- **Problem details**: Transcribe exactly, please, the lines from the one containing "Tap the Grimaldi crater label" through the end of the records below, and leave out the pictures.

- **Extracted records**:
____________
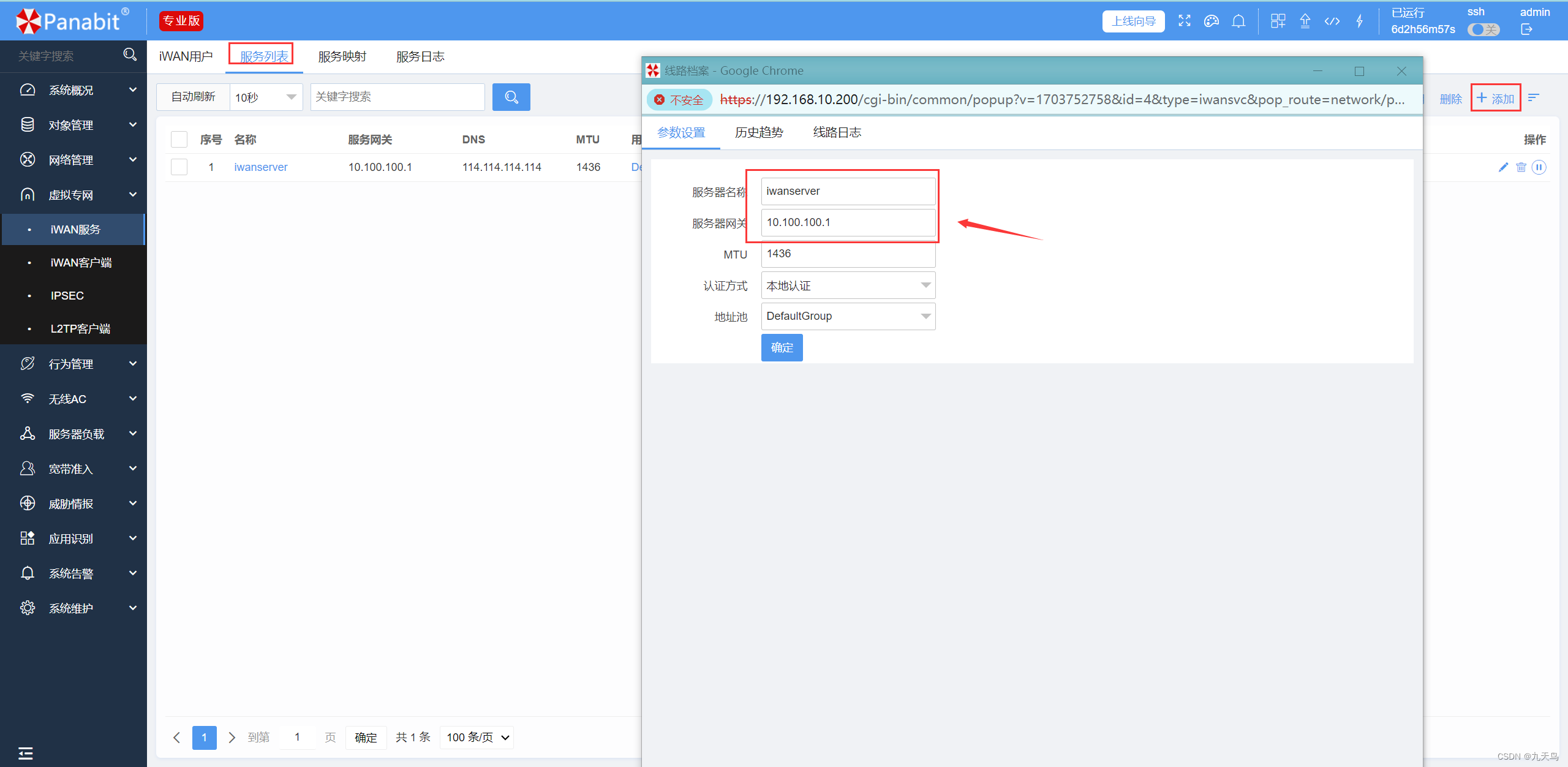Collapse sidebar using bottom-left menu icon

(x=25, y=753)
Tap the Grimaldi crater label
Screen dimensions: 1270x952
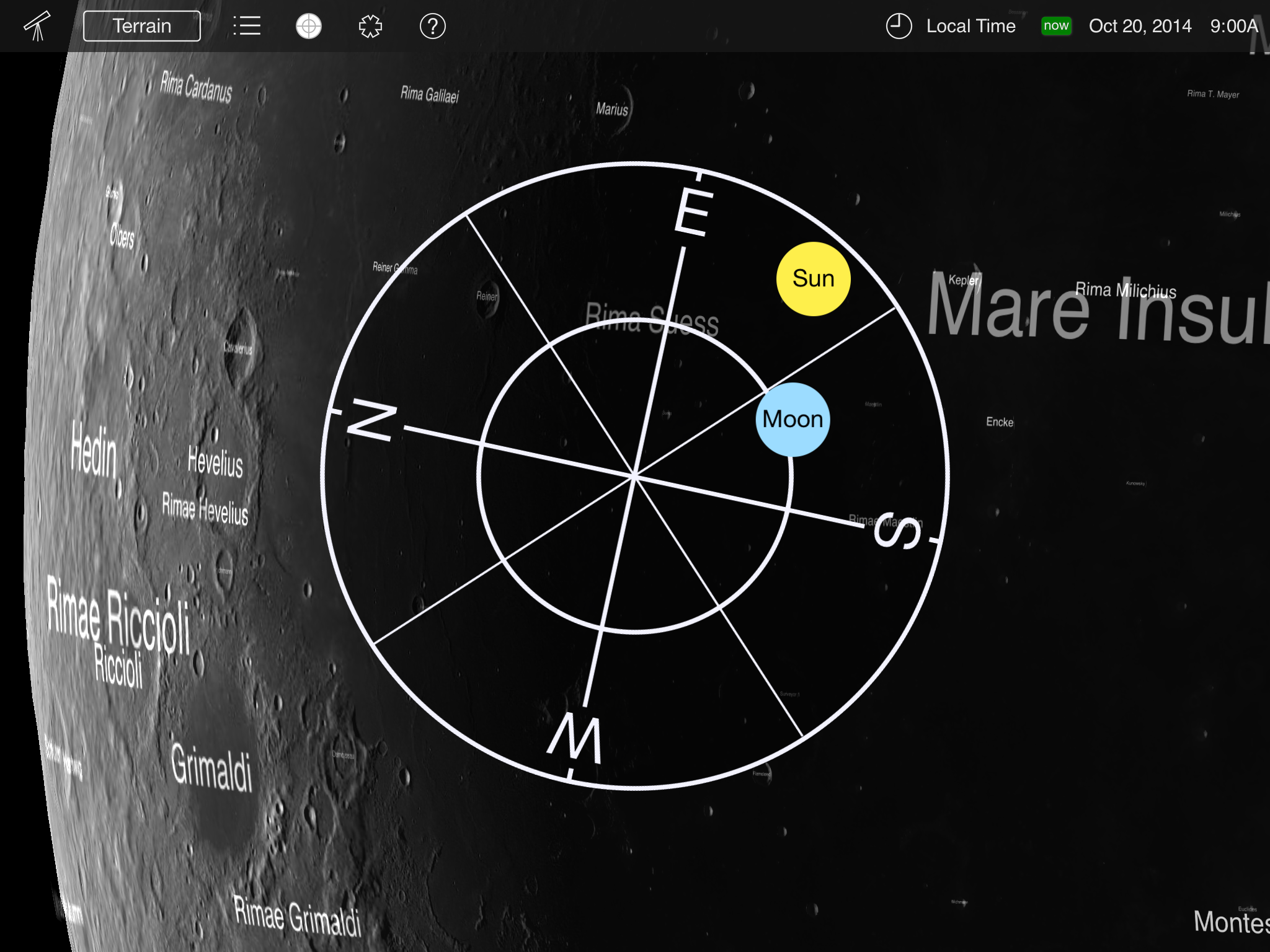coord(211,767)
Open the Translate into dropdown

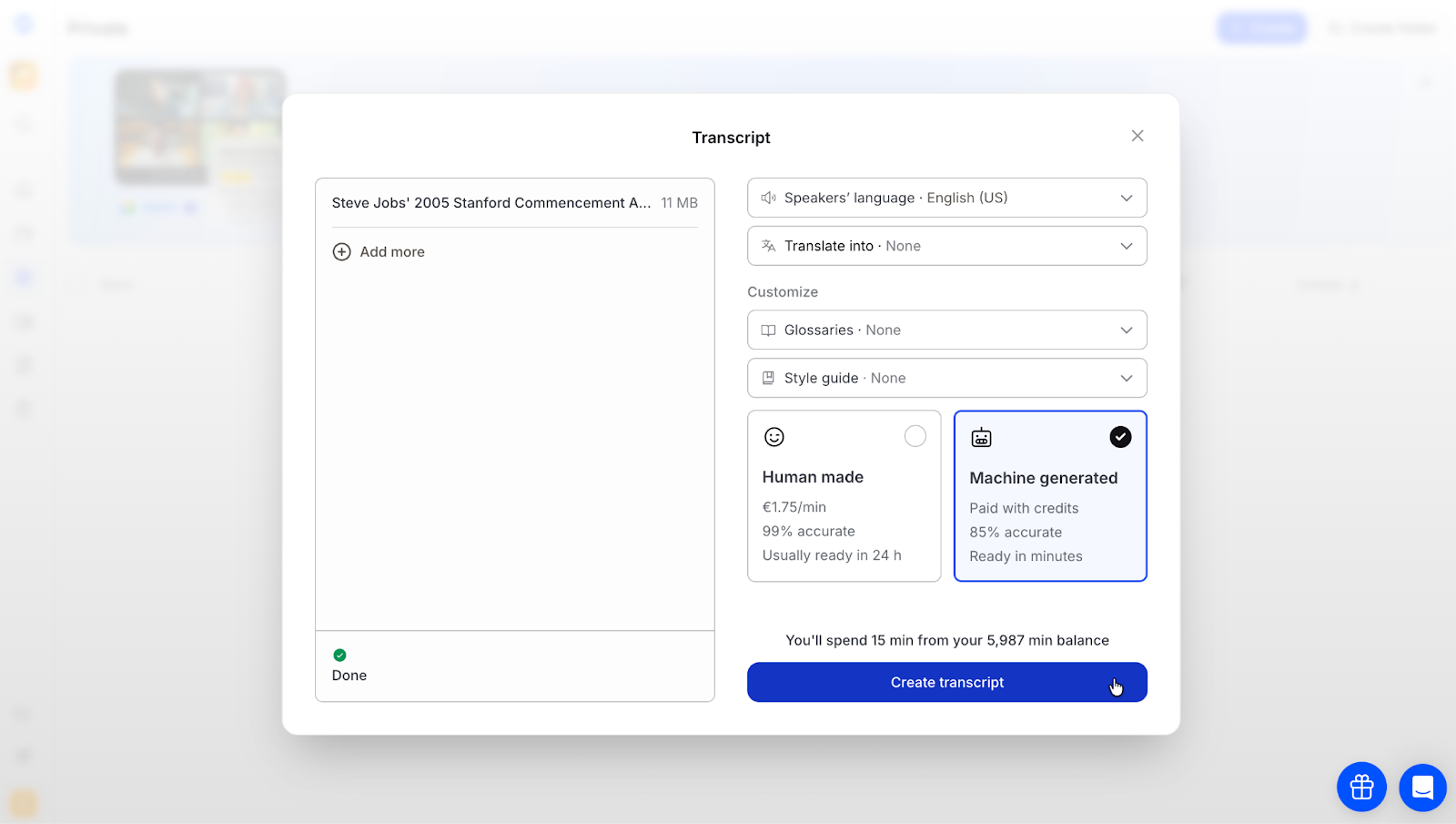pyautogui.click(x=946, y=246)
____________
- **The answer**:
Tap the Grimaldi crater label
Screen dimensions: 1270x952
coord(211,767)
Open the Translate into dropdown

pyautogui.click(x=946, y=246)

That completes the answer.